28. YILINDA İNSANLIK SUÇU HOCALI SOYKIRIMI
Turan Kültür Merkezi Süleymaniye Kürsümüzde, 22 Şubat 2020 Cumartesi günü 14.00’te, “28. Yılında İnsanlık Suçu Hocalı Soykırımı ” başlıklı bir konferans gerçekleştirdik. Azerbaycanlı askerî güvenlik uzmanı Emin Hasanlı, Azerbaycan Millî Kahramanı, Karabağ gazisi Em.

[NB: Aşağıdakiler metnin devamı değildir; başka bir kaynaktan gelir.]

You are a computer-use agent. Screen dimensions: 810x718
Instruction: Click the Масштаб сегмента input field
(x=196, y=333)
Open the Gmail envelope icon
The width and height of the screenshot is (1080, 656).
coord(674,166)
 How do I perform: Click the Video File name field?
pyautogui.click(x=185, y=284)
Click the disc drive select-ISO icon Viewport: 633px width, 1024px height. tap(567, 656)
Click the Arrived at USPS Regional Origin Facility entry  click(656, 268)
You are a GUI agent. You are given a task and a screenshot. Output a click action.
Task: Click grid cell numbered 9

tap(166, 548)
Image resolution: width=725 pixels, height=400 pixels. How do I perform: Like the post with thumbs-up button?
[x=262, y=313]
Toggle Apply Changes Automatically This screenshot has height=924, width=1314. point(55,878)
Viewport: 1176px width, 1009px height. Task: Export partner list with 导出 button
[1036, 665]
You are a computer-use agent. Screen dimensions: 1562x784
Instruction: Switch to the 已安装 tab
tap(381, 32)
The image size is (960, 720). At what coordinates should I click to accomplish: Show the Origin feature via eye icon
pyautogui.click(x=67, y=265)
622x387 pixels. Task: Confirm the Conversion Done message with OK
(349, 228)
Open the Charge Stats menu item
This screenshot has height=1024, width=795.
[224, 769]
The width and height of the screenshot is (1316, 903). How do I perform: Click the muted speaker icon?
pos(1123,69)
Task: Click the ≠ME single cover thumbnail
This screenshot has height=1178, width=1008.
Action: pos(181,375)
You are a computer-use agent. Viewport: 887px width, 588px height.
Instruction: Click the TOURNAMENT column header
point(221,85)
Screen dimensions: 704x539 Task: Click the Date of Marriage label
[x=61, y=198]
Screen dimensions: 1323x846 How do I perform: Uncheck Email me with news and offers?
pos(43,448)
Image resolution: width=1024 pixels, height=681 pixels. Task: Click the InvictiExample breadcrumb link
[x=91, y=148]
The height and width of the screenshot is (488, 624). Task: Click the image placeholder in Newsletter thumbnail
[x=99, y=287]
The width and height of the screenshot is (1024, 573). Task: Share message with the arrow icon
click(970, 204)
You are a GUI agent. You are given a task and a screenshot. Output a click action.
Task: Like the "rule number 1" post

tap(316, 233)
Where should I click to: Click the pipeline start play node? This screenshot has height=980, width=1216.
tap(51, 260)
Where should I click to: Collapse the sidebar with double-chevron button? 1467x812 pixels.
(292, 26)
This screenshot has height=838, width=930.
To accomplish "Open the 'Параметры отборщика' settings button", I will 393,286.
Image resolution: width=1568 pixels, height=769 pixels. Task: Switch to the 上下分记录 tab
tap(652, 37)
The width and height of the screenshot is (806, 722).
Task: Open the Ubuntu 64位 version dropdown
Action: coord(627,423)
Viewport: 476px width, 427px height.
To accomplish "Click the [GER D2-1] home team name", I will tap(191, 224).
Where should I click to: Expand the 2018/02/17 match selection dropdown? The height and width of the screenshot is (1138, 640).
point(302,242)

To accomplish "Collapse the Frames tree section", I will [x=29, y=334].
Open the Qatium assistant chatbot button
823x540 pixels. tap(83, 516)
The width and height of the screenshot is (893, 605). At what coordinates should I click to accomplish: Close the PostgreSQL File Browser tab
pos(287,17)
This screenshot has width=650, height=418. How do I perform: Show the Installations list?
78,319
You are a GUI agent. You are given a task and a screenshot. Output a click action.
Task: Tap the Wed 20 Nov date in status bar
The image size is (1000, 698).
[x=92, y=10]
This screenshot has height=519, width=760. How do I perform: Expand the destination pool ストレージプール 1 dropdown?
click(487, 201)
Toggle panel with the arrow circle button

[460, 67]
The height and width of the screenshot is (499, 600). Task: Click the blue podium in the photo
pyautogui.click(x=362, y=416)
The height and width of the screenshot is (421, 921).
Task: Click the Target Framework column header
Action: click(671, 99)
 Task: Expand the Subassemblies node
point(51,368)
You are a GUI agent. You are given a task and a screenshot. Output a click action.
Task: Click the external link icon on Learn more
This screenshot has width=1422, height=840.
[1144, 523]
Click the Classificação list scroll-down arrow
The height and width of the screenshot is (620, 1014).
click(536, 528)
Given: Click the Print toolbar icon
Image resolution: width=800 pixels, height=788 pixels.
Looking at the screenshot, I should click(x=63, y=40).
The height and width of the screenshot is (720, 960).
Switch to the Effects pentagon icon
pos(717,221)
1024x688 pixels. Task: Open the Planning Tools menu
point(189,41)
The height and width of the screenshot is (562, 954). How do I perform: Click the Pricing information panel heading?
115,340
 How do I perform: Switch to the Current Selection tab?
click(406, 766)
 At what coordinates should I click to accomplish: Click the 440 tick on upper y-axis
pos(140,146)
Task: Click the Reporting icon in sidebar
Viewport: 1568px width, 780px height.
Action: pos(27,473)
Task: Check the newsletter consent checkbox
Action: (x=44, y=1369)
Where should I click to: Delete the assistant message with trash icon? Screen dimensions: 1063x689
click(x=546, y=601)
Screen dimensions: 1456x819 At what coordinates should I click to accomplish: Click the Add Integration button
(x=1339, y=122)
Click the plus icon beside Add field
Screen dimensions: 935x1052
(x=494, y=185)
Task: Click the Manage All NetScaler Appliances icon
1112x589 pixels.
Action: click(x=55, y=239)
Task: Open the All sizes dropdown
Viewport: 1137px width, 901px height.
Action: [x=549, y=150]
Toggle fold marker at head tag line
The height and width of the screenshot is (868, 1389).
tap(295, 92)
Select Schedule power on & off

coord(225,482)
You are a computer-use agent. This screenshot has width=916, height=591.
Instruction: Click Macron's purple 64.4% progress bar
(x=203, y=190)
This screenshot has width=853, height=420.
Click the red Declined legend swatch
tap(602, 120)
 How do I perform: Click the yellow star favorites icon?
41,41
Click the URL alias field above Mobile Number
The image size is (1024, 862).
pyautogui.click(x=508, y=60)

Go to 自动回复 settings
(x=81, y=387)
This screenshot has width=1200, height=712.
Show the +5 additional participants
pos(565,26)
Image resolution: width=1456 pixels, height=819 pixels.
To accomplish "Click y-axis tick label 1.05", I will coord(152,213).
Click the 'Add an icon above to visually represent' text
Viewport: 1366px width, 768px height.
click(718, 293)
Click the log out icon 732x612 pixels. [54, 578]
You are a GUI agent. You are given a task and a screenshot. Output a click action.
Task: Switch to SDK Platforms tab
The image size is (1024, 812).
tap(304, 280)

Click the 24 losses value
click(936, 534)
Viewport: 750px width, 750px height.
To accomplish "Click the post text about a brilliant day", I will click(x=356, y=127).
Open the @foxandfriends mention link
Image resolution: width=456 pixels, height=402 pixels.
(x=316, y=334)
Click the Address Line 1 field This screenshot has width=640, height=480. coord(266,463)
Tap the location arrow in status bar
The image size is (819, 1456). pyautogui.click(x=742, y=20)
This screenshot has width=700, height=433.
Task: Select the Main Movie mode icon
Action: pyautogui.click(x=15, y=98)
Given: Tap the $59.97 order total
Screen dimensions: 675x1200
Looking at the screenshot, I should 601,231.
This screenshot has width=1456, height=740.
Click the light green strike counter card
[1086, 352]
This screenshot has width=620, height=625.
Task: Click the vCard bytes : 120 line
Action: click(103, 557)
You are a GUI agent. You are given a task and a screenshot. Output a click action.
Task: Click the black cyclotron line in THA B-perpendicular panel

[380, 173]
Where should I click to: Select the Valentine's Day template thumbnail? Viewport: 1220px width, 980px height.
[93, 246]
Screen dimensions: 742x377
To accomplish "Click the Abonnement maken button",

Yarbay Vahid Guliyev ile Azerbaycanlı gazeteci-yazar Seyfeddin Hüseynli’nin konuşmacı oldukları konferansımız, nitelikli bir katımla gerçekleşti.
Konferansta ilk sözü alan ve Azerbaycan’ın son iki yüzyıldaki İstiklal mücadelesini özetleyen Emin Hasanlı, öncelikle 19. yüzyılın başındaki Rus işgalinden başlayarak, 1918 Azerbaycan Halk Cumhuriyeti’nin kurulması, Sovyet Dönemi süreci gibi dönemlerini kısaca ele alıp, bu süreçle eşzamanlı olarak Ermenilerin, kendi vatanları olmayan Erivan ve Karabağ bölgelerine nasıl yerleştikleri ve devlet olduklarını ortaya koydu. Hasanlı, Ermenilerin, Türk’ün merhametiyle yerleştikleri bu topraklarda hiç de rahat durmadıklarını, maalesef, Rusya ve İran başta olmak üzere diğer emperyalist ülkelerin desteğiyle, fırsat buldukları her dönemde, Türklere karşı büyük zulümler gerçekleştirdiklerini söyledi. Ermenilerin, Sovyetlerin dağılma süreci sonrasındaki geçiş döneminde Karabağ-Hocalı’da, daha sonra Ermenistan devlet başkanı olan Koçeryan Serkisyan celladının öncülüğünde, Sovyet-Rus 366. Motorize Alayı’nın desteğini de alarak hür dünyanın gözü önünde büyük bir soykırım gerçekleştirdiklerini belirten Hasanlı, bu soykırımın, Türkiye vasıtasıyla dile getirilmeyip dünyaya duyurulmaması halinde, çok daha vahim sonuçların ortaya çıkabilecekti, dedi. Hasanlı, Ermenilerin 1915 yılında olmayan bir soykırım yalanını tüm dünyada yayarken ve kendine taraftar bulurken, bizim daha dün apaçık bir şekilde Hocalı’da gerçekleştiren Soykırımı unutturmayıp, bugünkünden çok daha etkili bir şekilde tüm dünyaya duyurmamız ve sorumlularını uluslararası İnsan Hakları Mahkemesi’nde yargılatmamız için her türlü çabayı göstermemiz gerektiğini söyledi. Hasanlı, gerek yirminci yüzyılın başında gerekse sonunda Azerbaycan ile Türkiye’nin karşılaştığı zorluklarda Türk milletinin birer parçası olmanın bilinciyle birbirinin yanında olduklarını, bundan sonra da dost düşmanın kim olduğunun şuuruyla çalışıp gayret edip çağdaş bir donanımla düşmanlarına aman vermeyeceklerine inancı ve dileğiyle sözlerini bitirdi.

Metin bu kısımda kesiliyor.